#### What is asked
Copy the listing below with every occurrence of "Image resolution" changed to "Screen resolution", keeping all other text as it stands.

#### Task input
---------------

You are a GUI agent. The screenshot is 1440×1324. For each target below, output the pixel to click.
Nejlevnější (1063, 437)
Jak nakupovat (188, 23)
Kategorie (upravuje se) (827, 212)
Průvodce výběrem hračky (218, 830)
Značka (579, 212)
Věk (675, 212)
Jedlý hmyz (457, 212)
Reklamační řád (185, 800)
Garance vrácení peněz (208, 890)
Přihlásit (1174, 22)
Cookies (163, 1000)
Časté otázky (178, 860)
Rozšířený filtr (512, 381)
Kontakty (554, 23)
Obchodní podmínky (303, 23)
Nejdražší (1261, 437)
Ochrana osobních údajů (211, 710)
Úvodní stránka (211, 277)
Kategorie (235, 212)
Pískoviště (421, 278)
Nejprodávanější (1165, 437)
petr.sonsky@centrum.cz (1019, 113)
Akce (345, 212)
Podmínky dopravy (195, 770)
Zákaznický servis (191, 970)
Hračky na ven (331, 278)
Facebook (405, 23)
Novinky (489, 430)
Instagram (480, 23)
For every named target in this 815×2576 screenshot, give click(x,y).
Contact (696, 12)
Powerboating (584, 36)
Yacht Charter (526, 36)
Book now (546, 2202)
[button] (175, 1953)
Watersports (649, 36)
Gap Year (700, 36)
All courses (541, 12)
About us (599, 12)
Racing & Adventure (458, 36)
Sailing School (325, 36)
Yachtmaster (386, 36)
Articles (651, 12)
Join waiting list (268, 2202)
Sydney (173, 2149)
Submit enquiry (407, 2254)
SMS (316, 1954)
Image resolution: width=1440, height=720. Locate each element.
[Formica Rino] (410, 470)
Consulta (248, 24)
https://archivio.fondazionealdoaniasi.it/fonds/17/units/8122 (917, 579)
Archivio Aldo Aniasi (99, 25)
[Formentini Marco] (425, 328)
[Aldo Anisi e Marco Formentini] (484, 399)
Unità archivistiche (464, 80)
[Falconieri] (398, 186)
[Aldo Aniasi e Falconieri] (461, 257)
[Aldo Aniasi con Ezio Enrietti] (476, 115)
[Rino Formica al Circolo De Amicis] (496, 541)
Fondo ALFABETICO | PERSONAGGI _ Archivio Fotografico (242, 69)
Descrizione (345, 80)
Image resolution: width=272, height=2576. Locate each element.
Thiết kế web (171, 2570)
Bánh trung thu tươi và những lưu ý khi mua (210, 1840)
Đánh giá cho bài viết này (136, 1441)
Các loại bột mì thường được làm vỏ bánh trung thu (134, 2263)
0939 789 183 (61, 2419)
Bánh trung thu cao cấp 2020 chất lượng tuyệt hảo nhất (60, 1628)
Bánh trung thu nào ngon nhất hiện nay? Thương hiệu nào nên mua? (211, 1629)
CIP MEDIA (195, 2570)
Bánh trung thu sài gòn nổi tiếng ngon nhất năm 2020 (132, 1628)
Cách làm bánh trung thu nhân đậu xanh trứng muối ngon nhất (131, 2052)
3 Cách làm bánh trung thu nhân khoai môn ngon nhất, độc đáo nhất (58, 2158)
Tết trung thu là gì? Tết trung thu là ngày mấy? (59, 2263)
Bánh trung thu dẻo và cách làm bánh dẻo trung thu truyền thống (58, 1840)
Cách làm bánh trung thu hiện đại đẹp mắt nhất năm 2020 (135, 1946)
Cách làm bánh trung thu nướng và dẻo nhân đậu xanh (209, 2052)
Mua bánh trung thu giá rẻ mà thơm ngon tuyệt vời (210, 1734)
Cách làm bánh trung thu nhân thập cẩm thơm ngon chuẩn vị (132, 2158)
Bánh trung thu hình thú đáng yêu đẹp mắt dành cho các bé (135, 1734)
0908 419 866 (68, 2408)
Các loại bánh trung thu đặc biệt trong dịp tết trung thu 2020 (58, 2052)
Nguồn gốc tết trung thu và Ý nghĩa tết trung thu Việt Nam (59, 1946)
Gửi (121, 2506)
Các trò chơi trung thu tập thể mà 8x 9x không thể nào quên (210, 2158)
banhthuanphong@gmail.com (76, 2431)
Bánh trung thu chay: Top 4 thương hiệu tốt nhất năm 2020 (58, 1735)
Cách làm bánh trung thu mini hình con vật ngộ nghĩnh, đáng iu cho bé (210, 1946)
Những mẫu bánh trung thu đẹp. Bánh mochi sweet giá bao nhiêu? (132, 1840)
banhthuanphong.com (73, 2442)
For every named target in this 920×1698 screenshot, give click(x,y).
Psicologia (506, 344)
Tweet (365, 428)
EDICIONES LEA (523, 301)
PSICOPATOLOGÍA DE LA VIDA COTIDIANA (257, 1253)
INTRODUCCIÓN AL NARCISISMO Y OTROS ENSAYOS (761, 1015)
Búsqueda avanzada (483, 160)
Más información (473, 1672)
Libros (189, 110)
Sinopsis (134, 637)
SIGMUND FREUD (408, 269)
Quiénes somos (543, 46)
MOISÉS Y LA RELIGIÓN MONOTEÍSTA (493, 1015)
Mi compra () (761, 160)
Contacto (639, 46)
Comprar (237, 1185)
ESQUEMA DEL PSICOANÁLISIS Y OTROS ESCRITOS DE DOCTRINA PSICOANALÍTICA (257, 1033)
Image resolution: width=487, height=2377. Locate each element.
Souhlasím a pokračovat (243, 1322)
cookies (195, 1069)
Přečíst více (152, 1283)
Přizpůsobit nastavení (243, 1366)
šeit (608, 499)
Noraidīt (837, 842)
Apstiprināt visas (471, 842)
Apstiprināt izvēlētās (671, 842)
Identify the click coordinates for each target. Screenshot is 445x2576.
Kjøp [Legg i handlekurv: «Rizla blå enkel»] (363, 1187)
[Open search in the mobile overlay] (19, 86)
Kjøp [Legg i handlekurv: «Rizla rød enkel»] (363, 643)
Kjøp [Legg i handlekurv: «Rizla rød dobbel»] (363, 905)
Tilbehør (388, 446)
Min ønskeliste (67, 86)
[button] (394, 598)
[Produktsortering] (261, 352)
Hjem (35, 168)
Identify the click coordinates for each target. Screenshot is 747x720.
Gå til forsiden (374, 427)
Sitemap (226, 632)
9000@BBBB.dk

---------------

#### Answer in full
You are a GUI agent. The screenshot is 1440×1324. For each target below, output the pixel to click.
Nejlevnější (1063, 437)
Jak nakupovat (188, 23)
Kategorie (upravuje se) (827, 212)
Průvodce výběrem hračky (218, 830)
Značka (579, 212)
Věk (675, 212)
Jedlý hmyz (457, 212)
Reklamační řád (185, 800)
Garance vrácení peněz (208, 890)
Přihlásit (1174, 22)
Cookies (163, 1000)
Časté otázky (178, 860)
Rozšířený filtr (512, 381)
Kontakty (554, 23)
Obchodní podmínky (303, 23)
Nejdražší (1261, 437)
Ochrana osobních údajů (211, 710)
Úvodní stránka (211, 277)
Kategorie (235, 212)
Pískoviště (421, 278)
Nejprodávanější (1165, 437)
petr.sonsky@centrum.cz (1019, 113)
Akce (345, 212)
Podmínky dopravy (195, 770)
Zákaznický servis (191, 970)
Hračky na ven (331, 278)
Facebook (405, 23)
Novinky (489, 430)
Instagram (480, 23)
For every named target in this 815×2576 screenshot, give click(x,y).
Contact (696, 12)
Powerboating (584, 36)
Yacht Charter (526, 36)
Book now (546, 2202)
[button] (175, 1953)
Watersports (649, 36)
Gap Year (700, 36)
All courses (541, 12)
About us (599, 12)
Racing & Adventure (458, 36)
Sailing School (325, 36)
Yachtmaster (386, 36)
Articles (651, 12)
Join waiting list (268, 2202)
Sydney (173, 2149)
Submit enquiry (407, 2254)
SMS (316, 1954)
Screen resolution: width=1440, height=720. Locate each element.
[Formica Rino] (410, 470)
Consulta (248, 24)
https://archivio.fondazionealdoaniasi.it/fonds/17/units/8122 (917, 579)
Archivio Aldo Aniasi (99, 25)
[Formentini Marco] (425, 328)
[Aldo Anisi e Marco Formentini] (484, 399)
Unità archivistiche (464, 80)
[Falconieri] (398, 186)
[Aldo Aniasi e Falconieri] (461, 257)
[Aldo Aniasi con Ezio Enrietti] (476, 115)
[Rino Formica al Circolo De Amicis] (496, 541)
Fondo ALFABETICO | PERSONAGGI _ Archivio Fotografico (242, 69)
Descrizione (345, 80)
Screen resolution: width=272, height=2576. Locate each element.
Thiết kế web (171, 2570)
Bánh trung thu tươi và những lưu ý khi mua (210, 1840)
Đánh giá cho bài viết này (136, 1441)
Các loại bột mì thường được làm vỏ bánh trung thu (134, 2263)
0939 789 183 (61, 2419)
Bánh trung thu cao cấp 2020 chất lượng tuyệt hảo nhất (60, 1628)
Bánh trung thu nào ngon nhất hiện nay? Thương hiệu nào nên mua? (211, 1629)
CIP MEDIA (195, 2570)
Bánh trung thu sài gòn nổi tiếng ngon nhất năm 2020 (132, 1628)
Cách làm bánh trung thu nhân đậu xanh trứng muối ngon nhất (131, 2052)
3 Cách làm bánh trung thu nhân khoai môn ngon nhất, độc đáo nhất (58, 2158)
Tết trung thu là gì? Tết trung thu là ngày mấy? (59, 2263)
Bánh trung thu dẻo và cách làm bánh dẻo trung thu truyền thống (58, 1840)
Cách làm bánh trung thu hiện đại đẹp mắt nhất năm 2020 (135, 1946)
Cách làm bánh trung thu nướng và dẻo nhân đậu xanh (209, 2052)
Mua bánh trung thu giá rẻ mà thơm ngon tuyệt vời (210, 1734)
Cách làm bánh trung thu nhân thập cẩm thơm ngon chuẩn vị (132, 2158)
Bánh trung thu hình thú đáng yêu đẹp mắt dành cho các bé (135, 1734)
0908 419 866 (68, 2408)
Các loại bánh trung thu đặc biệt trong dịp tết trung thu 2020 (58, 2052)
Nguồn gốc tết trung thu và Ý nghĩa tết trung thu Việt Nam (59, 1946)
Gửi (121, 2506)
Các trò chơi trung thu tập thể mà 8x 9x không thể nào quên (210, 2158)
banhthuanphong@gmail.com (76, 2431)
Bánh trung thu chay: Top 4 thương hiệu tốt nhất năm 2020 (58, 1735)
Cách làm bánh trung thu mini hình con vật ngộ nghĩnh, đáng iu cho bé (210, 1946)
Những mẫu bánh trung thu đẹp. Bánh mochi sweet giá bao nhiêu? (132, 1840)
banhthuanphong.com (73, 2442)
For every named target in this 920×1698 screenshot, give click(x,y).
Psicologia (506, 344)
Tweet (365, 428)
EDICIONES LEA (523, 301)
PSICOPATOLOGÍA DE LA VIDA COTIDIANA (257, 1253)
INTRODUCCIÓN AL NARCISISMO Y OTROS ENSAYOS (761, 1015)
Búsqueda avanzada (483, 160)
Más información (473, 1672)
Libros (189, 110)
Sinopsis (134, 637)
SIGMUND FREUD (408, 269)
Quiénes somos (543, 46)
MOISÉS Y LA RELIGIÓN MONOTEÍSTA (493, 1015)
Mi compra () (761, 160)
Contacto (639, 46)
Comprar (237, 1185)
ESQUEMA DEL PSICOANÁLISIS Y OTROS ESCRITOS DE DOCTRINA PSICOANALÍTICA (257, 1033)
Screen resolution: width=487, height=2377. Locate each element.
Souhlasím a pokračovat (243, 1322)
cookies (195, 1069)
Přečíst více (152, 1283)
Přizpůsobit nastavení (243, 1366)
šeit (608, 499)
Noraidīt (837, 842)
Apstiprināt visas (471, 842)
Apstiprināt izvēlētās (671, 842)
Identify the click coordinates for each target. Screenshot is 445x2576.
Kjøp [Legg i handlekurv: «Rizla blå enkel»] (363, 1187)
[Open search in the mobile overlay] (19, 86)
Kjøp [Legg i handlekurv: «Rizla rød enkel»] (363, 643)
Kjøp [Legg i handlekurv: «Rizla rød dobbel»] (363, 905)
Tilbehør (388, 446)
Min ønskeliste (67, 86)
[button] (394, 598)
[Produktsortering] (261, 352)
Hjem (35, 168)
Identify the click coordinates for each target. Screenshot is 747x720.
Gå til forsiden (374, 427)
Sitemap (226, 632)
9000@BBBB.dk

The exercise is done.